EXCERPT PROVIDED: Begin

EXCLUSIVE by BUSINESS STAFF
Unscrupulous ex-bosses of the insolvent Avocet Group of companies, already the recipients of a string of Employment Tribunal judgments for a range of misdemeanours, have now been served with a further demand - a £22,000 compensation award for unfair dismissal.
The latest ruling by ET judge Lesley Murphy brings to an end a remarkable campaign for justice by Tristan Jeffrey, from Wooler, Northumberland, who looked after livestock for Avocet's agricultural 'enterprise' on Harcarse Hill farm in Berwickshire. He was dismissed from the company's service in April 2020.
However, Mr Jeffrey concedes that neither he nor his colleagues are ever likely to see the tens of thousands of pounds due to them for breaches of employment law. In 2021 he was awarded £10,718 against Avocet Agritech Ltd - the latest in a series of names given to the failing business by its directors - for breach of contract of employment, unauthorised deductions of wages, and failure to pay salary on occasions.
Shortly after that initial ET judgment Agritech (respondent in the case), with a registered office at 25 Palace Street, Berwick-on-Tweed, was struck off the Register of Companies and dissolved before a so-called remedy hearing to decide on compensation could be held.
But in a very rare if not unique move, Mr Jeffrey went to court and successfully had Agritech restored to the Register in May of this year. That allowed him to make his case for an additional financial award despite the fact that all of the company's directors had by this time resigned.

EXCERPT PROVIDED: End
DATA: Begin

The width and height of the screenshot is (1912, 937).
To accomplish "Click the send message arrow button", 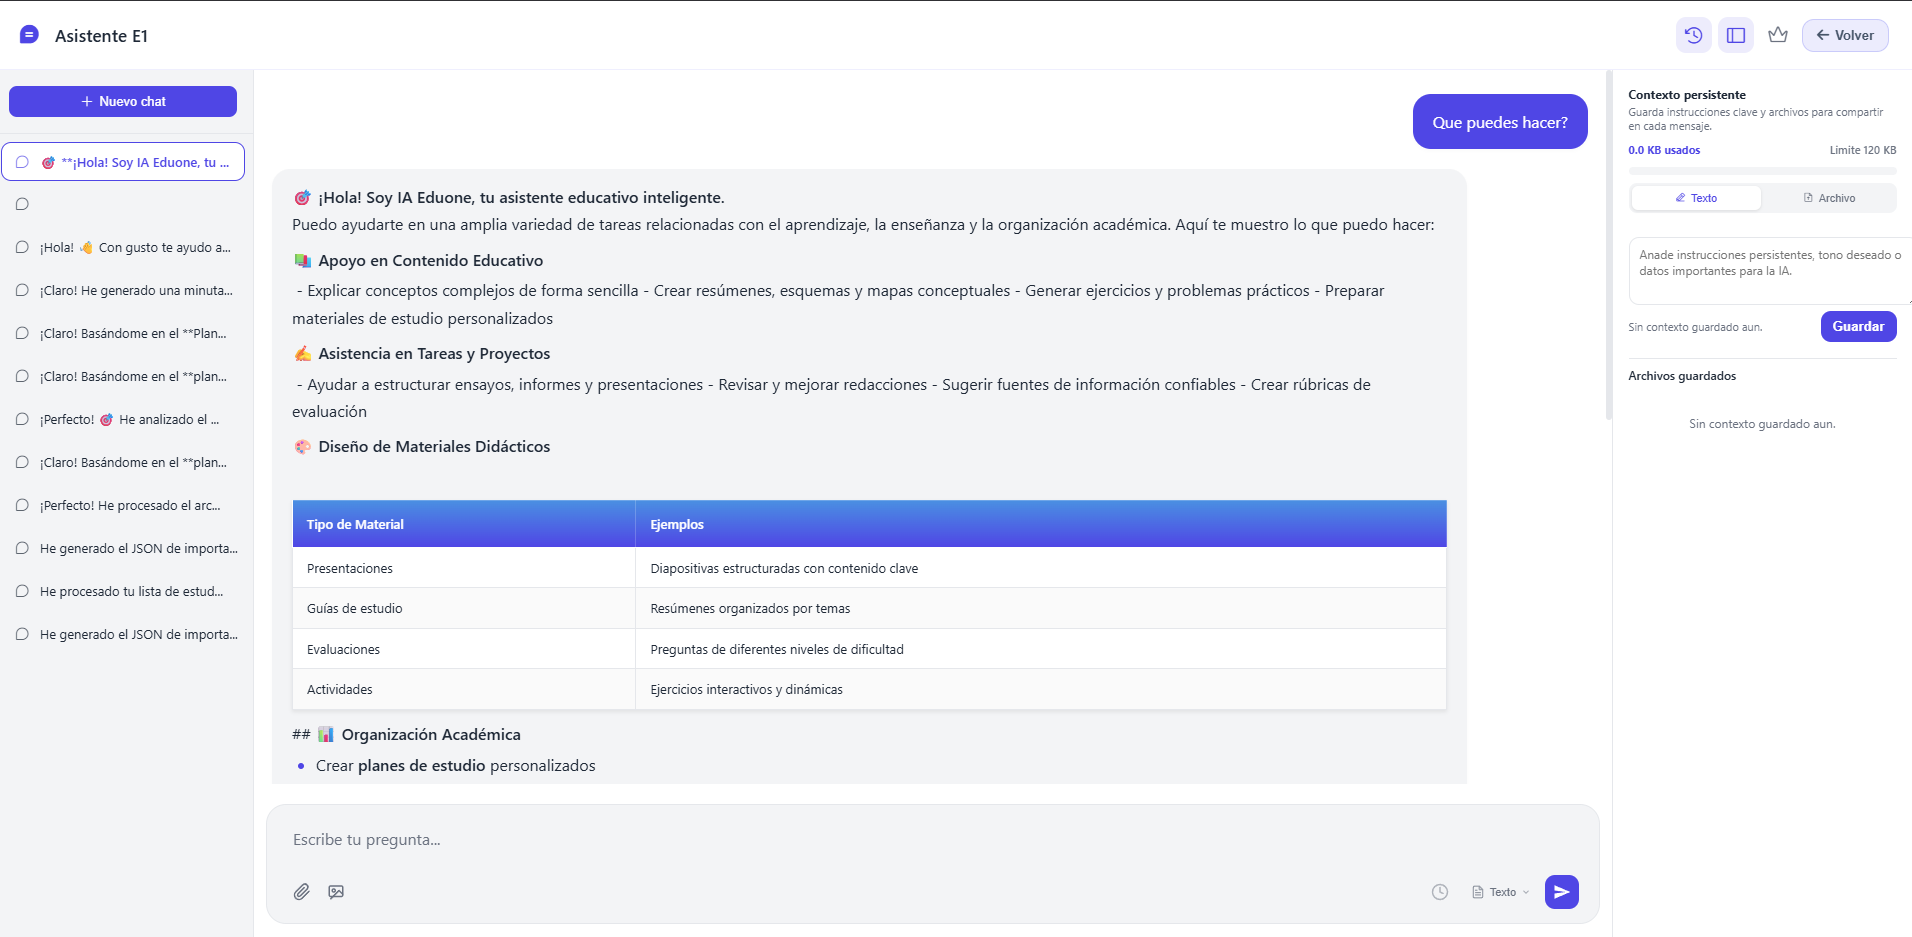I will coord(1561,892).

DATA: End

### WORK REQUEST A
Answer these from the Avocet tribunal article, one answer per line:
(i) Which Employment Tribunal judge issued the latest ruling?
(ii) In what month and year was Mr Jeffrey dismissed?
(iii) What sum was he awarded against Avocet Agritech Ltd in 2021?
### WORK REQUEST B
Continue the Avocet tribunal article from its final sentence onward.
The lines above have no connection to the Avocet tribunal article.

### ANSWER BOX A
(i) Lesley Murphy
(ii) April 2020
(iii) £10,718

### ANSWER BOX B
Following the latest hearing at which the respondent was not present or represented, Judge Murphy decided a compensation award of £22,625 against Agritech was appropriate.
The written judgment sent to claimant and respondent, says Mr Jeffrey lodged a file of productions running to 347 pages.
The document adds: "He was greatly affected by stress arising from his relationship with the respondent and its termination. He attributes the stress to the conduct of the respondent and its officers/former officers".
According to company records, the directors of the business were Martin Frost, who also chaired the Avocet Group, and his wife Janet. Secretarial services were supplied by Eirlys Lloyd Company Services Ltd. All of the office bearers resigned in October 2021 although Companies House was not informed of the resignations until June 2023, a few days after the company was back on the register.
Judge Murphy writes: "I found the claimant attempted to give his evidence in an honest and straightforward fashion in order to assist the tribunal".
Mr Jeffrey had advised the hearing that he continued to be in 'difficult correspondence' with former directors of the respondent to this day.
The judge adds: "I accepted that although he received no medical treatment or formal diagnosis, he (Mr Jeffrey) was greatly affected by stress in the aftermath of the termination of his employment, arising from the dismissal and from matters related to employment".
The combined total of ET awards for Mr Jeffrey against Avocet now stands at £33,343 with a stipulated interest rate of 8% per annum.
Mr Jeffrey told Not Just Sheep & Rugby: "I
know I will likely never receive the award; for me this draws a line under my employment fiasco that was Avocet."
He said he would continue to "push for justice for shareholders, supporting various requests for information, in the hope the directors are made accountable for their actions".
A number of Avocet businesses are either in receivership or administration with long lists of creditors while the Frosts were declared bankrupt in October 2021.